Une proposition de décret déposée notamment par les députées Caroline Cassart (MR) et Sophie Fafchamps (Les Engagés) sera soumise à de nouveaux échanges en commission des Pouvoirs locaux ce lundi.

Le texte élargit par ailleurs le périmètre de sa future application, histoire de coller un peu mieux à la société de 2026.

Un bébé sous le bras

Concrètement, il s’agit de garantir le maintien du traitement de bourgmestre ou échevine lorsqu’ils prennent un congé de maternité, de naissance, d’adoption ou encore s’ils accueillent un enfant dans le cadre d’un placement familial reconnu”, explique Caroline Cassart.

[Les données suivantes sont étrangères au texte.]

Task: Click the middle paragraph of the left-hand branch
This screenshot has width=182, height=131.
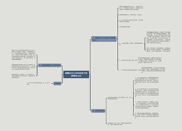Action: point(24,67)
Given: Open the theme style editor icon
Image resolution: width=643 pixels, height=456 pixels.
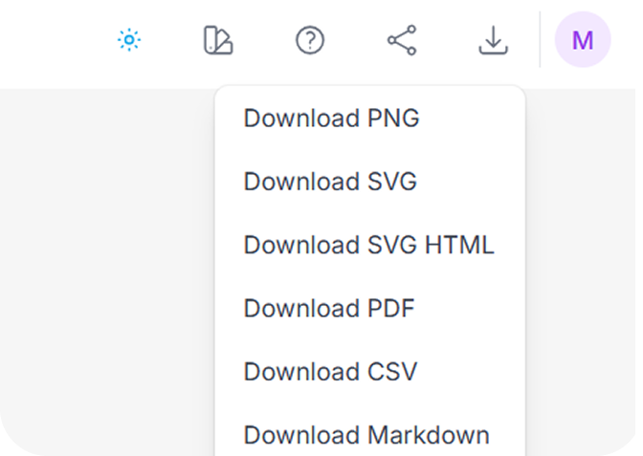Looking at the screenshot, I should (218, 41).
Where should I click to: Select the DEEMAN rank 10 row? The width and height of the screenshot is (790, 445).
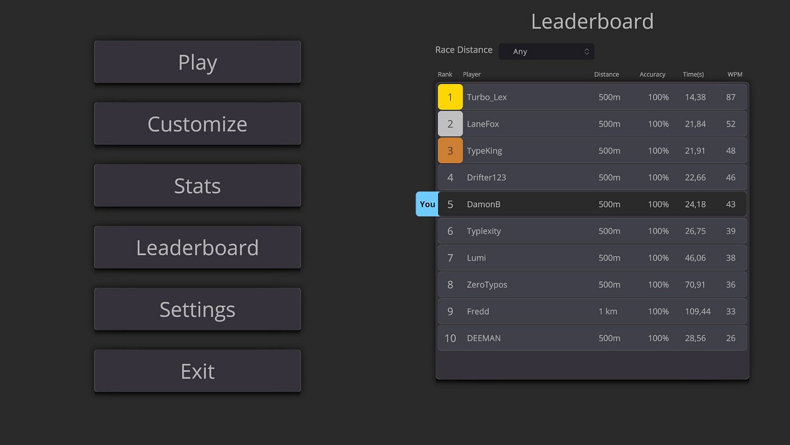(x=593, y=338)
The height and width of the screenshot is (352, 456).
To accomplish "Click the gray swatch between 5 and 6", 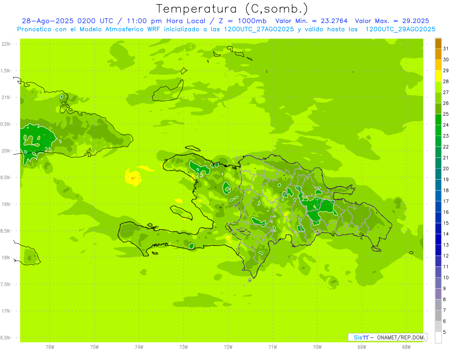I will pos(438,327).
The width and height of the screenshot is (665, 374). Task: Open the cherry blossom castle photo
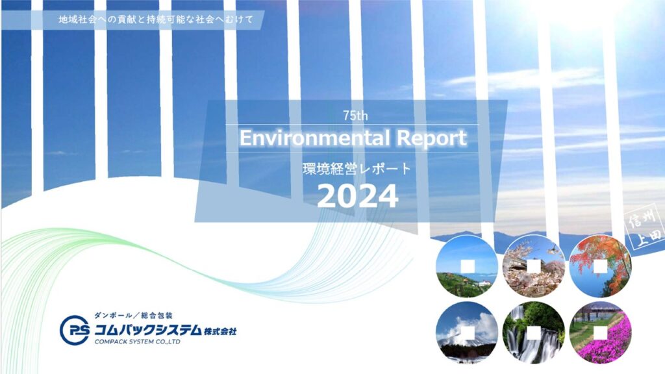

Cette situation de vide juridique, Sophie Fafchamps l’a vécue en direct il y a quelques années : “En décembre 2018, je prête serment comme échevine (NDLR : à Fléron). En septembre 2019, je mets ma fille au monde. Et je n’ai pas droit au congé de maternité”. Enfin si, mais avec zéro euro. “Donc, j’ai travaillé avec mon nouveau-né. Les gens se souviennent que j’allais partout avec elle. Déjà à l’époque, je m’étais dit que ce n’était pas normal.